Experimental and Numerical Study of Different Methods' Effects on Lubricant Flow on Temperatures and Strains of Turning Cutting Tool (HSS)

Experimental and Numerical Study of Different Methods' Effects on Lubricant Flow on Temperatures and Strains of Turning Cutting Tool (HSS)

Maher Ali HusseinAbbas Allawi Abbas Nadya Husain Muslim  

Al-Mussaib Technical Institute /Al-Furat Al-Awsat Technical University, Babylon 51009, Iraq

Corresponding Author Email: 
12 June 2022
1 August 2022
31 August 2022
| Citation



The aim of the present study is to facilitate the machining process of cast steel (HSS) through cooling and lubricating by compressed air with liquid in three directions and consisting of (oil, soap, carbolic acid, and sculpture) and was compared with the lubricant process in one direction and at different cutting speeds (2.08, 6.25, 10.4, and 14.16 m/sec). The Auto Desk Inventor programme is used to simulate the cutting process by applying cutting forces to the tool's shear surface. The interface equipment is used to measure cutting tool strains by the response of a strain gauge and the Arduino equipment to measure cutting tool temperature. In addition, the tool strain equations were used assuming that the cutting tool is fixed between the two walls (fixing region and surface of the workpiece) to get the best results at the same speed. The results refer to the lubricant in three directions, which is better than one direction due to decreasing cutting tool strain, reaction of cutting force on the shear surface of the cutting tool, and cutting tool temperature. The experimental results show that a cutting speed of 10.4 m/sec is the best for the cutting process. Furthermore, the numerical results are converged with practical results in a small correction factor (0.428), preventing the tool from vanishing.
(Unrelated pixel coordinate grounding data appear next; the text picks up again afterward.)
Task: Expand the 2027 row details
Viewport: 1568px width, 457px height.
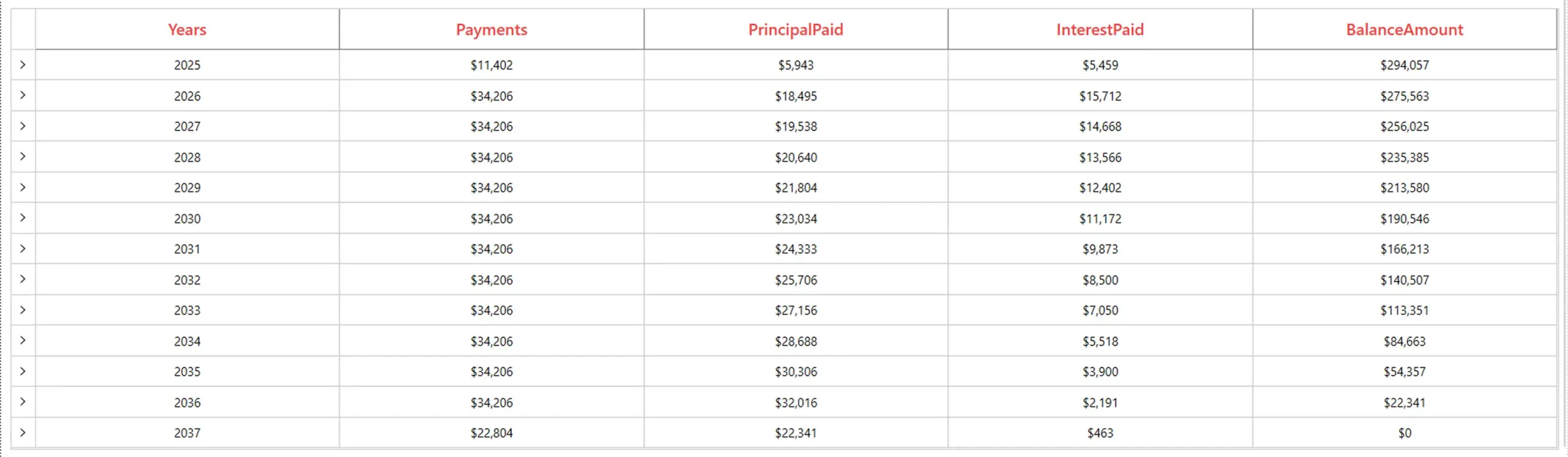Action: (x=23, y=126)
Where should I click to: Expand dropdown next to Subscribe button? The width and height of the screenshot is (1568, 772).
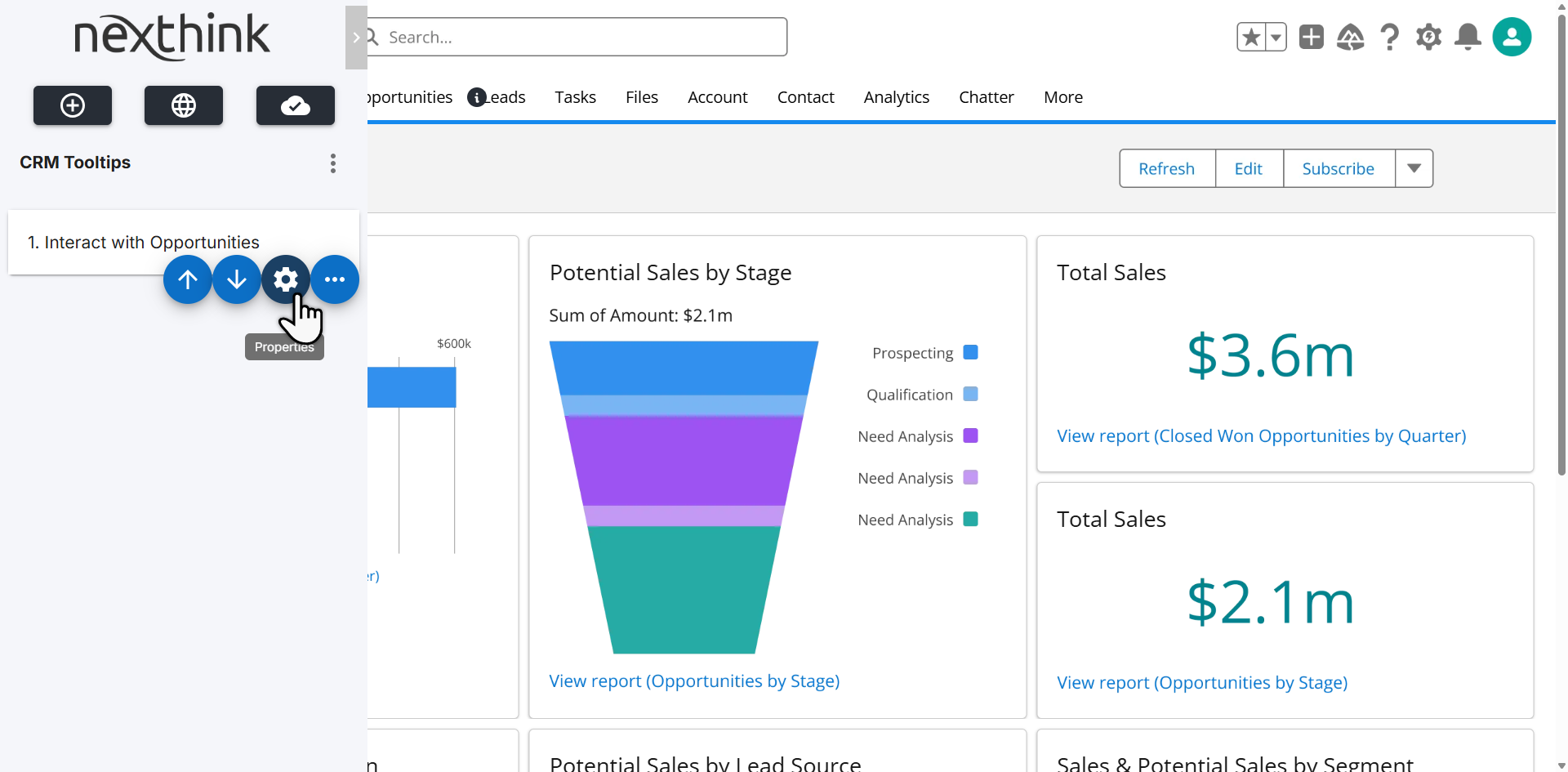[x=1414, y=168]
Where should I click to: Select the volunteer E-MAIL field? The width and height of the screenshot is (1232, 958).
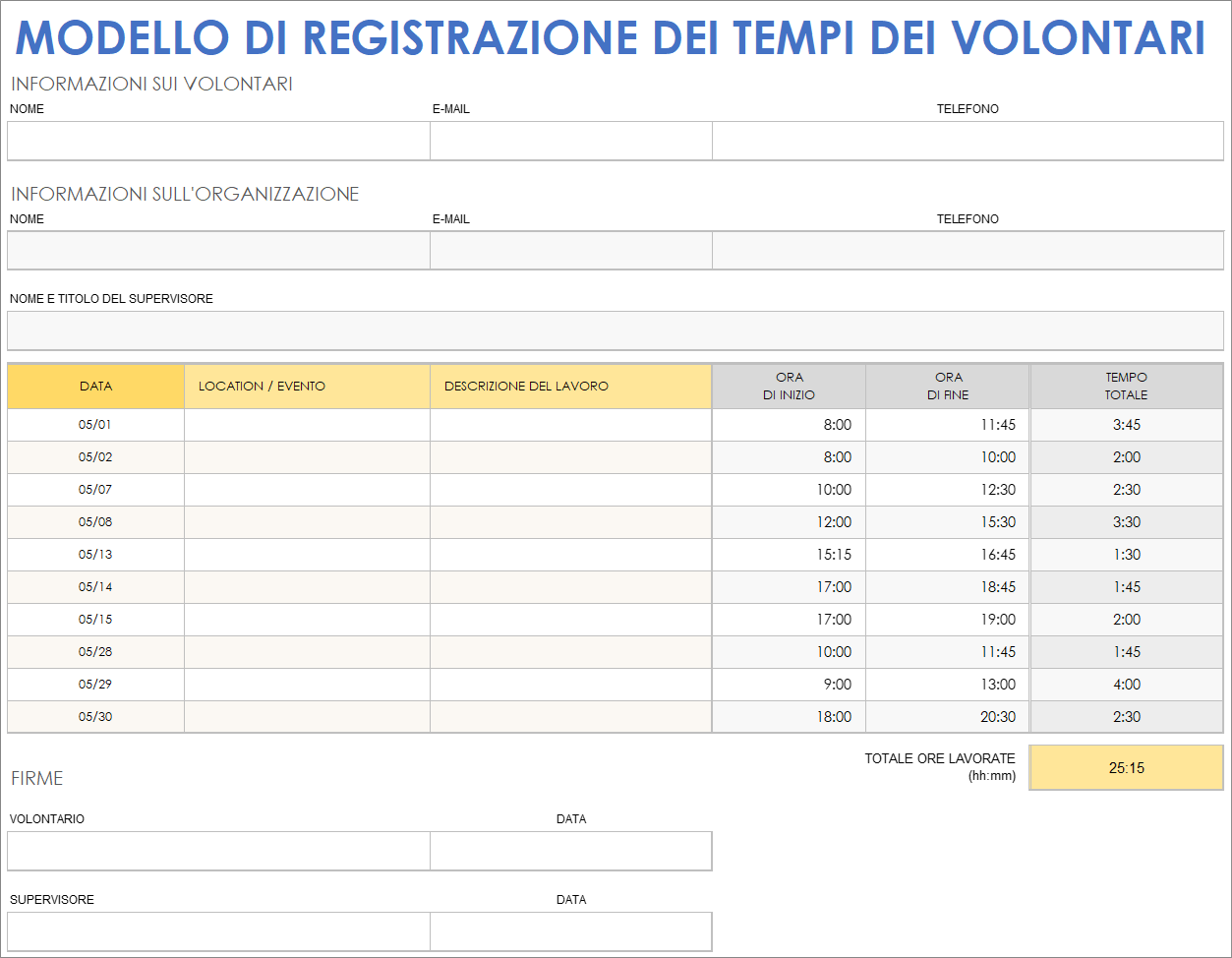[570, 140]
turning cutting process, three direction lubricant, cutting tool temperature, cutting tool strain

1. Introduction

The study investigated different conditions for cooling of cutting processes and machining factors on wear flank region (Vs) and surface roughness (Ra) in the state of steel hard machining AISID2 by using multi-coating layers of carbide insets. The results analysis showed that the effect of machining time (72.5%) was greater than the cutting speed effect (16.02). These parameters have a high effect on tool wear distribution and surface roughness [1, 2]. The slow flow of lubricant fluid and high cutting speed show good distribution to reduce tool wear and improve surface finishing [3, 4].

The machining of titanium is more required to improve new techniques for lubricant and cooling of tools, which are needed in the most extreme state [5]. The ester shows high performance lubricant fluid during cutting. The work investigates the molecular structure ester effect in oil to form an emulsion and interface with the surface to form an oil film, resulting in efficient cutting fluid. The lubricant performance protects the tool from wear and dimpling such as (Ti 6Al 4V). The lubricant is improved because of the origin film formation on the metal surface, which depends on the molecular structure of the ester and its ability to adsorb on the surface. The best percentage of ester is 12% to produce active cutting fluid, while the percentage of 26.8% and above leads to tool wear. This work is useful in the machining of difficult metals such as Ti6Al4V and g-TiAl, which require more efficient lubricants and are sustainable [6, 7].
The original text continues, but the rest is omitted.